Officials proposed supplemental taxes to eliminate a cumulative deficit expected to top out between $10 and $11 million by June 30. The measure before lawmakers would raise up to $6.6 million to help close the gap, bringing in an average of $350 each from residential property owners in the form of a “fifth quarter” bill. Approval of the legislation would have also served as collateral for a $3.2 million bridge loan from Citizens Bank to help the city eke through the fiscal year.
Combined with the new fair funding formula for school reimbursements, Fontaine and other officials say the supplemental tax plan would establish a new baseline tax levy sufficient to attain a break-even budget for the city and schools in fiscal 2013, which starts July 1.
Just seven people testified during the House hearing, however, and some questioned whether the fix gets at the underlying problems pulling the city’s fiscal boat asunder, including its pension obligations and other post-employment benefits, like retiree health care. At the current rate of disbursement, about $8 million a year, the assets of the city’s pension system for police and firefighters will be depleted in seven or eight years, maybe less, some predict.
Critics of the mayor’s plan say supplemental taxes alone aren’t enough.

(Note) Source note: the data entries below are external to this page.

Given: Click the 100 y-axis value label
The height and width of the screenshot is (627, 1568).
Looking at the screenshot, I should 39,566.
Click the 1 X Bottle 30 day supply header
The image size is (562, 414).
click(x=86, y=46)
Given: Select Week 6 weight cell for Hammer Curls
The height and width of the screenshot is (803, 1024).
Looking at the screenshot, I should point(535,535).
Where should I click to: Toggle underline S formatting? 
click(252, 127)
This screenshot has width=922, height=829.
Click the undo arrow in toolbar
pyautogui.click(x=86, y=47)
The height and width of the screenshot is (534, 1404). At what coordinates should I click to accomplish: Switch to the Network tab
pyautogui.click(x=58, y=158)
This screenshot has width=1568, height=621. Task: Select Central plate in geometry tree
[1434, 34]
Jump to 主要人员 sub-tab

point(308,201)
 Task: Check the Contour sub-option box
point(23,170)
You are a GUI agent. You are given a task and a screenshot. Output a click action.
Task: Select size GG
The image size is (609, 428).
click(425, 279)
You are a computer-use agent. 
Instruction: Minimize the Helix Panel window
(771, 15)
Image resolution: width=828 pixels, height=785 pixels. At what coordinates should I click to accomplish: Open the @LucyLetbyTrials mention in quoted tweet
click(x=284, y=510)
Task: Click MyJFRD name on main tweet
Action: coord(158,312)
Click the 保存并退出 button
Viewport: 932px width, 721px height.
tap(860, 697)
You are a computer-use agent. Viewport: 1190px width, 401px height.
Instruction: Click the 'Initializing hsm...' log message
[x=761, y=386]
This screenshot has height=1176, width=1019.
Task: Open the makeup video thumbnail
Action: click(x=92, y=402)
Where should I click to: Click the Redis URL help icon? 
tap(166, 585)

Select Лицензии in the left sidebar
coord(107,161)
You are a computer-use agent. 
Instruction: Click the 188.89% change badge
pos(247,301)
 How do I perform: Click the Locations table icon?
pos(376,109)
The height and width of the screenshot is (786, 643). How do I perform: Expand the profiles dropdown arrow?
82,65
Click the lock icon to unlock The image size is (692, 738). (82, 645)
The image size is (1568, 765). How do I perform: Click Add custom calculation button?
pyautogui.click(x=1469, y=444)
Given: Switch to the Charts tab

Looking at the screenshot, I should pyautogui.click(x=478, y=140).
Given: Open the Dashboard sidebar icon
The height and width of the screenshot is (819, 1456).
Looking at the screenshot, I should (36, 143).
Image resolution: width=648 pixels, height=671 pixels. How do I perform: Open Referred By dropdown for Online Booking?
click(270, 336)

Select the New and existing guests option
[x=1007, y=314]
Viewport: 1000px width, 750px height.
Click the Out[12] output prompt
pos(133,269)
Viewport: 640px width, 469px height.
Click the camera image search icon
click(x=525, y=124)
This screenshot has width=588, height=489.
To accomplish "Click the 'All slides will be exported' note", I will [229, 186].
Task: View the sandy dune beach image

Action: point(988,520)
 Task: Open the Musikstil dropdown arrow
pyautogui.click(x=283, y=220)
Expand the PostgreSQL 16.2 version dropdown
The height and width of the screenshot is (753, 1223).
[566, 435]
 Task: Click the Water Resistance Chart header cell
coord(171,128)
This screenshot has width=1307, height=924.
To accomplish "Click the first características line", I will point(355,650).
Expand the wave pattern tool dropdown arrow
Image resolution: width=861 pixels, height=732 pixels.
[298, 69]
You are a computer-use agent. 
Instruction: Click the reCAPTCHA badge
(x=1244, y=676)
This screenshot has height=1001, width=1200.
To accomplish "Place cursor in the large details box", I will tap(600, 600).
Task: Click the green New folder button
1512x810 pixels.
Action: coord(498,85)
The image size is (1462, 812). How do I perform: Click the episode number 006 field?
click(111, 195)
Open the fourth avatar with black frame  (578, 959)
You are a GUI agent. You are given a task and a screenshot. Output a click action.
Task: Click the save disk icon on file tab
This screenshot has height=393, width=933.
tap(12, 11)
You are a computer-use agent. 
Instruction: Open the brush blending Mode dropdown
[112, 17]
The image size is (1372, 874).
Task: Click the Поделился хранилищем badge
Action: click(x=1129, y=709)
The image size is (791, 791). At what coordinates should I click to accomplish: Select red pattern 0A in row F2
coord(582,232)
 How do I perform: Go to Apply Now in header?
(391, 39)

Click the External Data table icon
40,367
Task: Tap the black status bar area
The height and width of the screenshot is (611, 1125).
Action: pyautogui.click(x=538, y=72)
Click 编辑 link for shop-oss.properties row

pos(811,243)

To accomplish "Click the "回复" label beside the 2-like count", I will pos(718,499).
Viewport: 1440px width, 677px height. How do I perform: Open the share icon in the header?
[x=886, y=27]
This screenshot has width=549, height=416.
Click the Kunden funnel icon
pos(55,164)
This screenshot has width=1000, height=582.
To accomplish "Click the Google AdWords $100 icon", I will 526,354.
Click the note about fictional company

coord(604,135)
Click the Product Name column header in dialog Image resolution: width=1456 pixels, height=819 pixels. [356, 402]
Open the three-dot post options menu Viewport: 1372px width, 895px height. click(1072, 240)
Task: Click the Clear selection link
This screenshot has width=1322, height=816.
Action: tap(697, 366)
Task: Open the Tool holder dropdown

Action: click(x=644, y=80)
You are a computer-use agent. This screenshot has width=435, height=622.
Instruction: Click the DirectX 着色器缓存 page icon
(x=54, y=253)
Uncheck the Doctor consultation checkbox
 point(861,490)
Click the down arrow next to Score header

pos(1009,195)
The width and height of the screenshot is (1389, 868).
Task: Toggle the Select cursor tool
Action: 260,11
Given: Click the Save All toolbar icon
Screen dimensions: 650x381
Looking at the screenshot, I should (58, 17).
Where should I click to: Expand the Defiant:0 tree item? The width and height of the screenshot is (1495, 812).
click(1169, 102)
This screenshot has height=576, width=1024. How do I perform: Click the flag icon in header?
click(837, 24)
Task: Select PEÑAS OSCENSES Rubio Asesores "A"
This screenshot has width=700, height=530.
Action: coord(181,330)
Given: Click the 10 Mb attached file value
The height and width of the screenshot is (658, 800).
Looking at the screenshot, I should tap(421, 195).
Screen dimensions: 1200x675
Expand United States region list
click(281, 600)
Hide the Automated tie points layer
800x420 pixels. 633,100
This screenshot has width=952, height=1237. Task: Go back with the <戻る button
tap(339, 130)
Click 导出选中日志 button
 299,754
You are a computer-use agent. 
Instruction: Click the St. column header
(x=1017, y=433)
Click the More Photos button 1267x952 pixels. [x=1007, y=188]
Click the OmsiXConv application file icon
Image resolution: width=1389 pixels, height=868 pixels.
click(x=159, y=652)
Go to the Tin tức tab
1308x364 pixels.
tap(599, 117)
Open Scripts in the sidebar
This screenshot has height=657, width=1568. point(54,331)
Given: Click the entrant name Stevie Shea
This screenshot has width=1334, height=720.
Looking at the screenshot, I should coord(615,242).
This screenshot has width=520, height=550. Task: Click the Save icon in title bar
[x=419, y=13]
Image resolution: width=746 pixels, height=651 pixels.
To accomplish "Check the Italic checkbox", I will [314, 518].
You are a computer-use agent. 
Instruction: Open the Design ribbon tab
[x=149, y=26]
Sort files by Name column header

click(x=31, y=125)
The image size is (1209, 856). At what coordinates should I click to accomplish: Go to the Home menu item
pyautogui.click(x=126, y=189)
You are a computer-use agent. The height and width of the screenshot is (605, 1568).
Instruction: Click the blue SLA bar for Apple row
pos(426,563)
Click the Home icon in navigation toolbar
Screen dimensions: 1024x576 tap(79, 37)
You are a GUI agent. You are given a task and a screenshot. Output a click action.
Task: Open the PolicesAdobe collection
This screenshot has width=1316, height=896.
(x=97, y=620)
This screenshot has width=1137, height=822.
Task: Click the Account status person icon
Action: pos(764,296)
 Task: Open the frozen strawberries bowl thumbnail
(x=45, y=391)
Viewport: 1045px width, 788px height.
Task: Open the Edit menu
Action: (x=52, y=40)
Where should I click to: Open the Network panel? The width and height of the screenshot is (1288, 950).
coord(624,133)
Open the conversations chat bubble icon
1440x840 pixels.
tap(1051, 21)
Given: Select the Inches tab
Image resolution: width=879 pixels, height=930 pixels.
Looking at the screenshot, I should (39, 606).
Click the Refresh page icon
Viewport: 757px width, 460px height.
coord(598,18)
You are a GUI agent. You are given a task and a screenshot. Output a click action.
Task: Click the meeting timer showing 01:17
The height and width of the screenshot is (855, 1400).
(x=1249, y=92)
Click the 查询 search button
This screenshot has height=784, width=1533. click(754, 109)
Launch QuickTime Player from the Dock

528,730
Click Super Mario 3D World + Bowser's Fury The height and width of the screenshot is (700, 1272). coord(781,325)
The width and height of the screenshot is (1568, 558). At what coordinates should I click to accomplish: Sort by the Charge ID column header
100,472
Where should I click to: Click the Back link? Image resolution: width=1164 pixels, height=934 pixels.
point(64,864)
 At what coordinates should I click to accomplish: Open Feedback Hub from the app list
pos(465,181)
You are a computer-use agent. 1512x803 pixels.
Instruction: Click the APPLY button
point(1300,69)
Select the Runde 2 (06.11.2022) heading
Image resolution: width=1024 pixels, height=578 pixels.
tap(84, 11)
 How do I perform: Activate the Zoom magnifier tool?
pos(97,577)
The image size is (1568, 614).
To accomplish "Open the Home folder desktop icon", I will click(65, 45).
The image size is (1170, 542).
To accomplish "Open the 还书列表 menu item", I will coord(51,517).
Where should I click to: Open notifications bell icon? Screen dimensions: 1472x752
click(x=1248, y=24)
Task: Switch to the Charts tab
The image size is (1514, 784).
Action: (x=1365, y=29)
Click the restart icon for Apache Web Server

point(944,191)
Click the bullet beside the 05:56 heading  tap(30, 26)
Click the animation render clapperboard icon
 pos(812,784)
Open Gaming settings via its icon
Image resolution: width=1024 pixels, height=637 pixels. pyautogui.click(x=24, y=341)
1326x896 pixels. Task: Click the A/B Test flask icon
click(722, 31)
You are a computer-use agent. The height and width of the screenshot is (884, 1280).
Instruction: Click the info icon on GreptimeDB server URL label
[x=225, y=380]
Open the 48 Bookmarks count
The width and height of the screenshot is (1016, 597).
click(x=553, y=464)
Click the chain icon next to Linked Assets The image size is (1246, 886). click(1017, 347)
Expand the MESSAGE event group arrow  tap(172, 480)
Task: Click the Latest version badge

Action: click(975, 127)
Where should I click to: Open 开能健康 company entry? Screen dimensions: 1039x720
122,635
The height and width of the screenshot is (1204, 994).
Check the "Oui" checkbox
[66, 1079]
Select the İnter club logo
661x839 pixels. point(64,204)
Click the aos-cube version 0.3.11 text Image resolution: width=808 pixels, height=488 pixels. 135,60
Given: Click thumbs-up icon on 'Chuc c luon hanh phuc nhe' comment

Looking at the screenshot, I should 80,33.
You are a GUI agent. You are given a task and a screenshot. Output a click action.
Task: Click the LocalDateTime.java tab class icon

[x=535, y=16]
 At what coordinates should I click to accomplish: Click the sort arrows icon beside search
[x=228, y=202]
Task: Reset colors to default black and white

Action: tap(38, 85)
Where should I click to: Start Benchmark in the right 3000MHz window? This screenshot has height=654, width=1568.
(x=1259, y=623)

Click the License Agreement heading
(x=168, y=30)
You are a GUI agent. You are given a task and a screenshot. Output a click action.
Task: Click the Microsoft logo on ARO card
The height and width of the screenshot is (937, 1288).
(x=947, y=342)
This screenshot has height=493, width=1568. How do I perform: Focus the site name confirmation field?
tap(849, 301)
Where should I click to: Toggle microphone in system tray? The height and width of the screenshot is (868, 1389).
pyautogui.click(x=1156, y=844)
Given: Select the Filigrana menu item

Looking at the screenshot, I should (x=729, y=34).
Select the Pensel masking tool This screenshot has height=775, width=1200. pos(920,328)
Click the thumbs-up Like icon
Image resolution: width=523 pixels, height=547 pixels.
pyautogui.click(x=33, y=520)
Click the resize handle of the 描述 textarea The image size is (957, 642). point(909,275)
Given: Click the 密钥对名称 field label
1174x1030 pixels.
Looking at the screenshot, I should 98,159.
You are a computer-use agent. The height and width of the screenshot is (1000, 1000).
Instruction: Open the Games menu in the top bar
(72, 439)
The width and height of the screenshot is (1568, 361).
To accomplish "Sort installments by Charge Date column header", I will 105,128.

To right the ship, the city needs to be in the hands of a receiver or, perhaps, a bankruptcy trustee, to make the cuts local officials are either powerless or unwilling to make, they argue.
While Bruce doesn’t see receivership as a go-to option for Gallogly, he says it is likely that, in the near term, city residents will see a supplemental tax bill one way or the other. The only question, he says, is whether it will be administered by the Fontaine administration or a budget commission.
“A supplemental tax bill is going to get issued at some point anyway,” Bruce said. “The city has needs.”
The impact of the House panel’s failure to act Tuesday will probably come quickest on the city’s credit report cards from Moody’s Investor Service and Fitch Ratings, the New York rating agencies. Both place the city’s bond rating at junk levels, with a negative watch status. They would have welcomed supplemental taxes as a stabilizing force on the municipal pocketbook, Bruce said, but now the rating agencies will probably extend watch status indefinitely and keep the city under a microscope.
Under the Fiscal Stability Act of 2010, there are three ways the state may intervene in the fiscal affairs of a distressed community, each with increasing levels power. At the low end of the scale is the appointment of an overseer, at the high end, a receiver, with the authority to seek municipal bankruptcy in federal court. A judge could approve all sorts of money-saving adjustments to labor contracts, pensions and other obligations that are usually off-limits to elected officials.
A budget commission is a mid-level form of intervention, consisting of five-member panel that would include the city council president and the mayor, plus three state appointees. The panel could consolidate departments and eliminate all but the most essential services. It could cut the salaries of elected officials. And it could petition the state to speed up the delivery of the June 29 state aid allocation to schools, a pot of nearly $4 million, by a month, according to Bruce.
In East Providence, the only other city in the state currently under budget commission management, the rating agencies have reacted positively to the city’s improving condition.
Meanwhile, Bruce says, continuing uncertainty hovering over the city’s fiscal future is taking a toll on employees at City Hall, whose ranks have already been thinned in series of budget cuts dating back to at least 2009.
“We’re having some serious morale issues in this building,” says the finance director. “There are people here who are worried about their salaries, their benefits, their job security.”